*Entries on finding words and elements*.
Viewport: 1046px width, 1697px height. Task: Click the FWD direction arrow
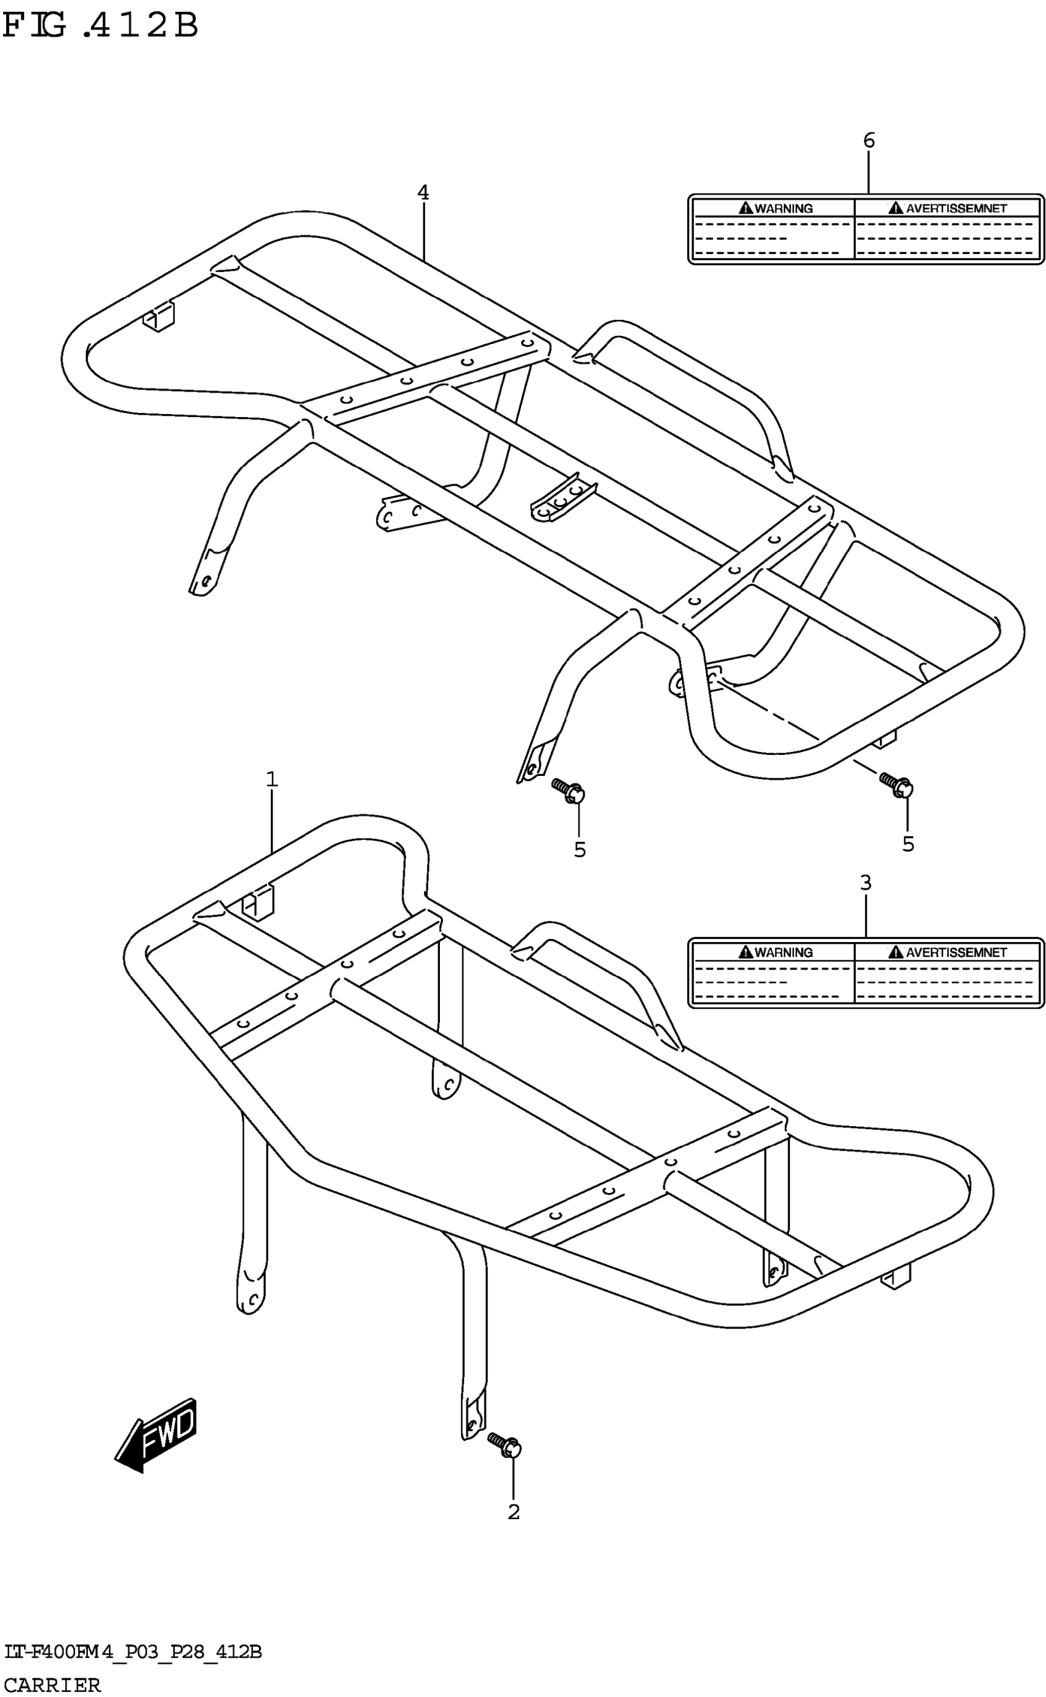point(156,1435)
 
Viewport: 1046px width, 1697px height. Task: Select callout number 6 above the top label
point(869,140)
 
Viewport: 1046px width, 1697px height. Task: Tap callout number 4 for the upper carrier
point(423,193)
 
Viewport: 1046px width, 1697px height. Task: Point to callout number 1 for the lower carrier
point(272,780)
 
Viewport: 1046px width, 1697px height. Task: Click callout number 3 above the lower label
point(866,883)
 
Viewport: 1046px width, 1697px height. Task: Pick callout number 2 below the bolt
point(513,1512)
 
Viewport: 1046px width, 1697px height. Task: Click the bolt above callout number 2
point(505,1445)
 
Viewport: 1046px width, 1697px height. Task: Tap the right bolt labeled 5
point(896,784)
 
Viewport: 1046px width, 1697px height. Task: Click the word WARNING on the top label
point(784,208)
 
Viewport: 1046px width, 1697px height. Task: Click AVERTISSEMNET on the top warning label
point(956,208)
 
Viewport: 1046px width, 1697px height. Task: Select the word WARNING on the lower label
point(784,952)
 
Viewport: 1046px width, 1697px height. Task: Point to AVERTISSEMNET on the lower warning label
point(956,952)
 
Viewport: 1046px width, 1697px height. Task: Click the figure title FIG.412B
point(100,26)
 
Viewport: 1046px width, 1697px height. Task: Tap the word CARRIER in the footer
point(52,1685)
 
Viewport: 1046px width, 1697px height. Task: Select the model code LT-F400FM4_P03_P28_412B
point(133,1653)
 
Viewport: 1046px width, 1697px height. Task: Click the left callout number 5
point(580,850)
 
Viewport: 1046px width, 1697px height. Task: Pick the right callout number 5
point(908,844)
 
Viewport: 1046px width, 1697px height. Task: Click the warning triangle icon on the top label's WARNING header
point(746,207)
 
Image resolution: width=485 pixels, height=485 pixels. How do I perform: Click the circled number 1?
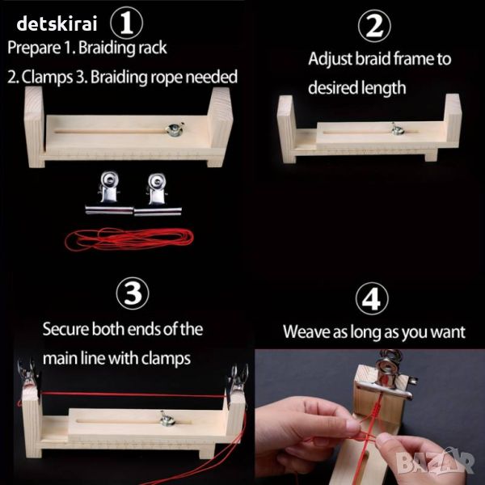point(127,23)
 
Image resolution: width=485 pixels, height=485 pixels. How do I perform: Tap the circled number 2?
point(374,26)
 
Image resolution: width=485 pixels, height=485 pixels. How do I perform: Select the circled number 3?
point(133,293)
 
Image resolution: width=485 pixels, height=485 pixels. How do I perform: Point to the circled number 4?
point(372,299)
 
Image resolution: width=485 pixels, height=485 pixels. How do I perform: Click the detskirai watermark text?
point(57,23)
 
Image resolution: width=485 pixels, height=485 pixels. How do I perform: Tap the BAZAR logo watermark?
point(435,462)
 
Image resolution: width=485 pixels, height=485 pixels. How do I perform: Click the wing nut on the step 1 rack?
point(175,129)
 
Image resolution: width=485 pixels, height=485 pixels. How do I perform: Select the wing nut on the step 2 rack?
point(397,129)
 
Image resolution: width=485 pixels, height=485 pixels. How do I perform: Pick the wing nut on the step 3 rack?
point(167,419)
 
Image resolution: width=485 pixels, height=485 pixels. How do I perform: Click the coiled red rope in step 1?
point(129,239)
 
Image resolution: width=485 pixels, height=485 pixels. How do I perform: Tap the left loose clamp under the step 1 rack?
point(109,192)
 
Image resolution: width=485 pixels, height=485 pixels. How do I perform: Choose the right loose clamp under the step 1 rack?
point(158,194)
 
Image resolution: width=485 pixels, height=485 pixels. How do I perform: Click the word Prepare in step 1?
point(34,48)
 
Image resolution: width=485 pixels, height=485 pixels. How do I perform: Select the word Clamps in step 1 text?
point(47,78)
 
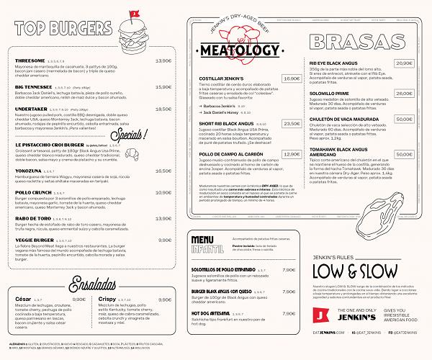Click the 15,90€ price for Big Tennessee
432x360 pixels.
(164, 86)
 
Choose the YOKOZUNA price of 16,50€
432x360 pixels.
(164, 171)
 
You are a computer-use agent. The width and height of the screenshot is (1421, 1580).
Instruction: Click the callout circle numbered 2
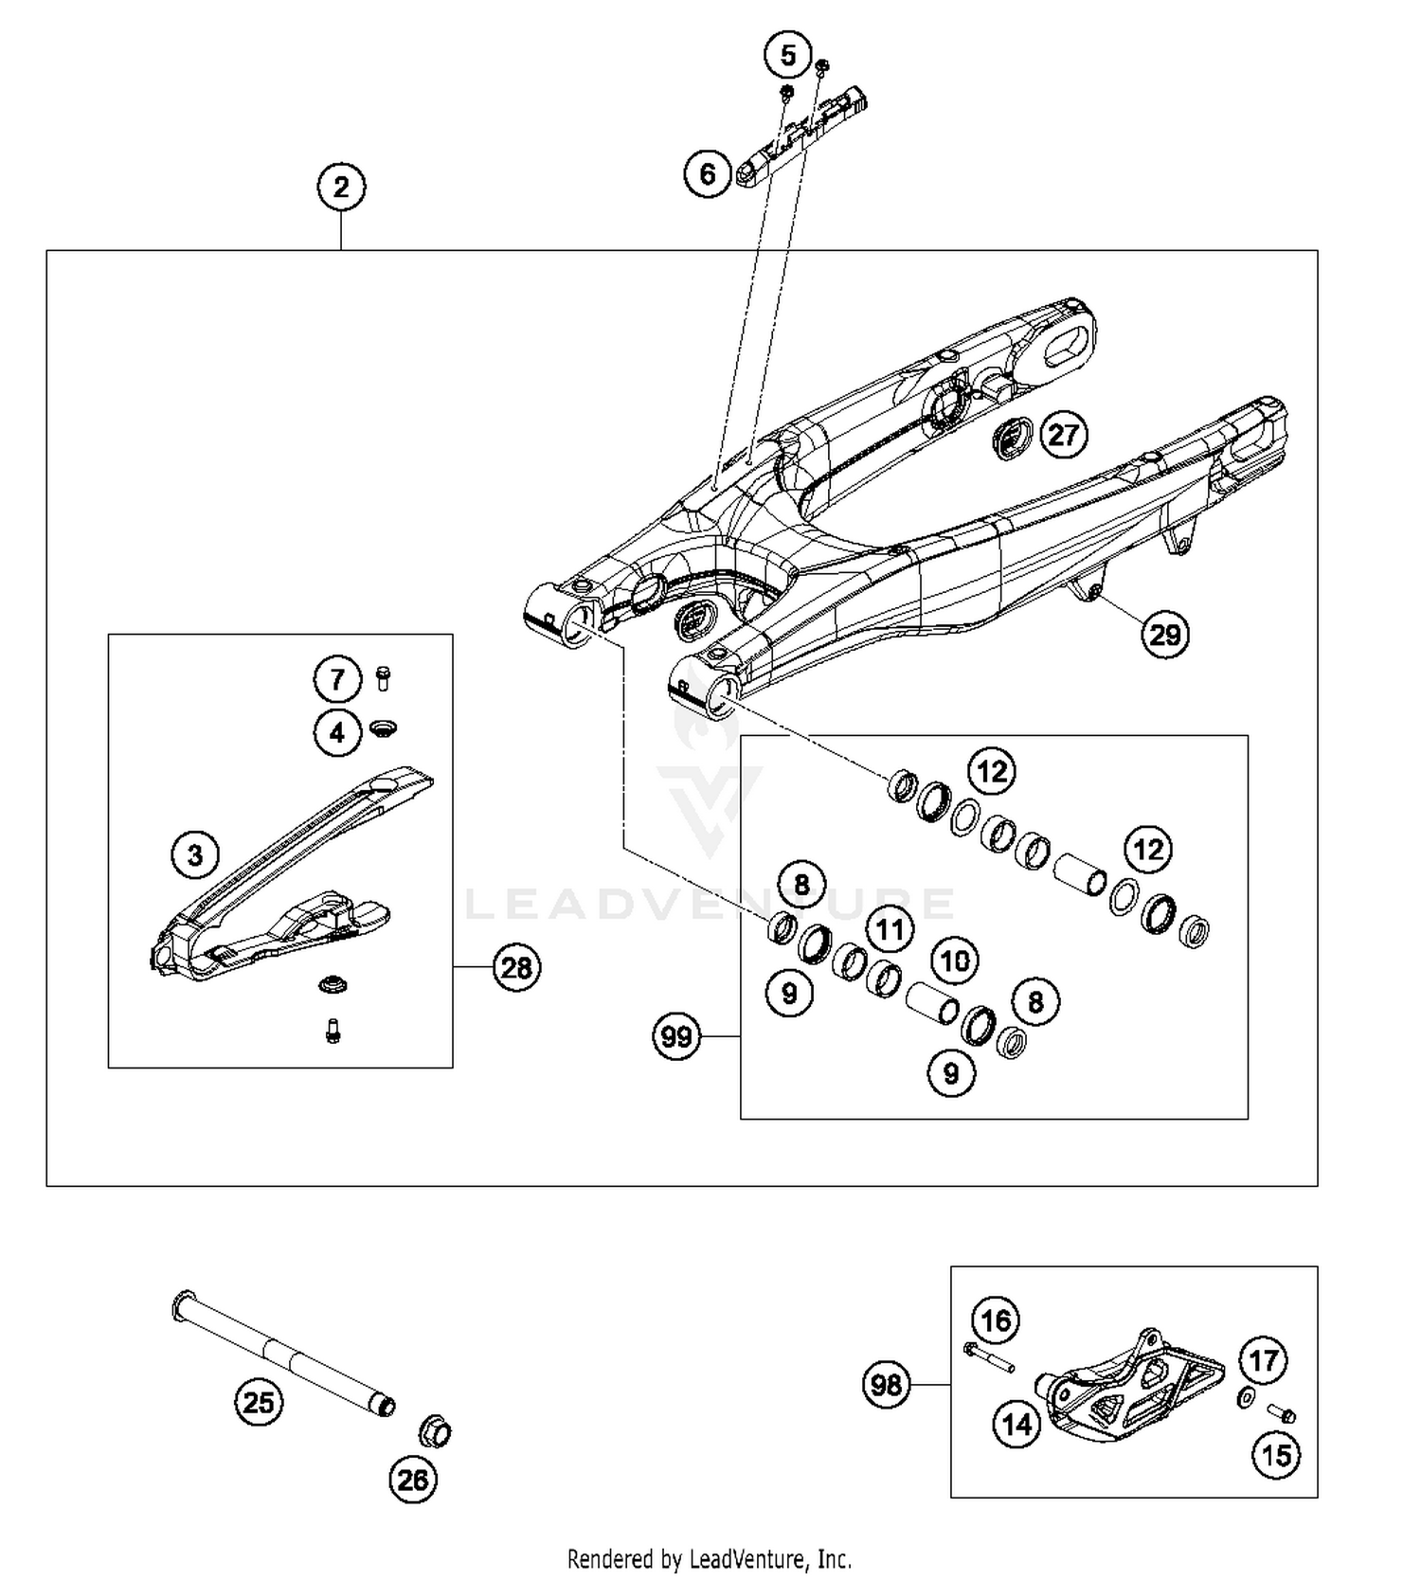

*Task directions*. Rewrite the lines from the one containing "Viewport: 1046px width, 1697px height. Task: Click the left" up to and including the one containing "point(133,293)", putting "numbered circle" wherever "circled number" appears and changing nothing else. Leave the pictures out of your answer.

*Answer to this exercise*.
Viewport: 1046px width, 1697px height. Task: Click the left callout number 5
point(580,850)
 
Viewport: 1046px width, 1697px height. Task: Pick the right callout number 5
point(908,844)
 
Viewport: 1046px width, 1697px height. Task: Click the warning triangle icon on the top label's WARNING header
point(746,207)
 
Image resolution: width=485 pixels, height=485 pixels. How do I perform: Click the numbered circle 1?
point(127,23)
 
Image resolution: width=485 pixels, height=485 pixels. How do I perform: Tap the numbered circle 2?
point(374,26)
 
Image resolution: width=485 pixels, height=485 pixels. How do I perform: Select the numbered circle 3?
point(133,293)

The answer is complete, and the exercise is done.